Artist's Statement

Susan Ressler

All photographs were made with a Nikon F 35mm camera using TriX film. In the 1970s and 80s, I made gelatin silver prints on 11x14” Agfa Brovira fiber paper of this work. Today, I’m making archival digital facsimiles sized to 16x20” on rag paper from digital scans of the original prints and negatives.

Looking back on my 45-plus year career as an image-maker, “Executive Order,” the photographic series I completed from 1977- 1980, is one of the most important bodies of work I’ve made to date. Comprised of cooly calculated and geometrically precise photographs of executives and their offices, boardrooms and "power" lobbies, this series penetrates the inner sancta of America’s financial elites. The photographs document an era that, in retrospect, is now regarded as crucial to the rise of the multi-glomerate corporation. Just as President Carter was lamenting the turn towards consumerism as a “crisis of confidence” in American values, Ronald Reagan would assume power and bolster America’s faith in capitalism. Not since the 19th-century’s gilded age had the “robber barons” held such sway. My photographs give viewers a glimpse of the “greed is good” mentality, the ethos that David Frum and other political analysts say has “brought [us] modern life.”
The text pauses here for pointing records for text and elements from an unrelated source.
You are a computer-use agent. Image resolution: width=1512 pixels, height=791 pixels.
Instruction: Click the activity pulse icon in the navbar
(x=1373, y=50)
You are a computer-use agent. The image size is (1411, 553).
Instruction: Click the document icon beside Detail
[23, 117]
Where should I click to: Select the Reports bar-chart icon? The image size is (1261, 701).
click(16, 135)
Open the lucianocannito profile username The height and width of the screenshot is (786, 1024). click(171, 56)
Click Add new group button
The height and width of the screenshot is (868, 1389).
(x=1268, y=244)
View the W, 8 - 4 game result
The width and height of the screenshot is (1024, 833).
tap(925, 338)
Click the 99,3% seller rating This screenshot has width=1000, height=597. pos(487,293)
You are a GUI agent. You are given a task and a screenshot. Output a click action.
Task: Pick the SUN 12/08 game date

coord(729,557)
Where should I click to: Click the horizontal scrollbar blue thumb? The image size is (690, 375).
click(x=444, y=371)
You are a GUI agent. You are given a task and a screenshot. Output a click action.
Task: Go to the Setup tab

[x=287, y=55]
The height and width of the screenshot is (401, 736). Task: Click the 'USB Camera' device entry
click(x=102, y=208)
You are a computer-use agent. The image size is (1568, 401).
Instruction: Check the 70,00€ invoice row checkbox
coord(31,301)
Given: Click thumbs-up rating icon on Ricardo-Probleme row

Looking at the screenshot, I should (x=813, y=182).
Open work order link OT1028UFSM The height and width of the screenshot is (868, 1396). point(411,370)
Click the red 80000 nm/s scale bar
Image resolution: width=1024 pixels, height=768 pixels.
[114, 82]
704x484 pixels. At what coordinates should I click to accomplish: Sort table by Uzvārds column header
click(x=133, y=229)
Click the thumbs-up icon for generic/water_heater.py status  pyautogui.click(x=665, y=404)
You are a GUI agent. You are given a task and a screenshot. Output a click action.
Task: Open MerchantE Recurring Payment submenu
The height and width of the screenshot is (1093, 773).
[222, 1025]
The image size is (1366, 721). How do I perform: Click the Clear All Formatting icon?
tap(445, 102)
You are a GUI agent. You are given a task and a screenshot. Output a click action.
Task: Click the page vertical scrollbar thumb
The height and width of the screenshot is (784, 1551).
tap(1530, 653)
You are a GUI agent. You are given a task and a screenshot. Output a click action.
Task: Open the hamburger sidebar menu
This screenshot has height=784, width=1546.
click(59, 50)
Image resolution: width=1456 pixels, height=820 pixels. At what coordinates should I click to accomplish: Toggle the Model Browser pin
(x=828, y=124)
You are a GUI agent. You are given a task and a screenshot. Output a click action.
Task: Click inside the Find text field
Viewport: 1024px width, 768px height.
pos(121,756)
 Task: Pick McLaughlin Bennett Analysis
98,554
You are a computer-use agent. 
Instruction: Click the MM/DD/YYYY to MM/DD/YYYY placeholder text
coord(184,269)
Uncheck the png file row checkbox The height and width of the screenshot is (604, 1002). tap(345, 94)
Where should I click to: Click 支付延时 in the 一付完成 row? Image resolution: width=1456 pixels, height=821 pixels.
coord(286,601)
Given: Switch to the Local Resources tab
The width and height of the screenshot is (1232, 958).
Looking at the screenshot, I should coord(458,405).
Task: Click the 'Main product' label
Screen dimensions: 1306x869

My own crisis of values led me to make these photographs. I’d lived on a First Nations Indian reserve in northern Quebec in 1972, sent there by a world-renowned ethnographic filmmaker and anthropologist whom I’d met right after college. My experience living and photographing among such abject poverty, alcoholism, and the myriad challenges the families on the reserve faced, caused me to question the power relations in documentary photography. I did not want to photograph from a position of privilege, and thus I decided to “flip the script” and turn my lens on the wealthy and powerful. I’ve photographed affluence, especially in America, ever since.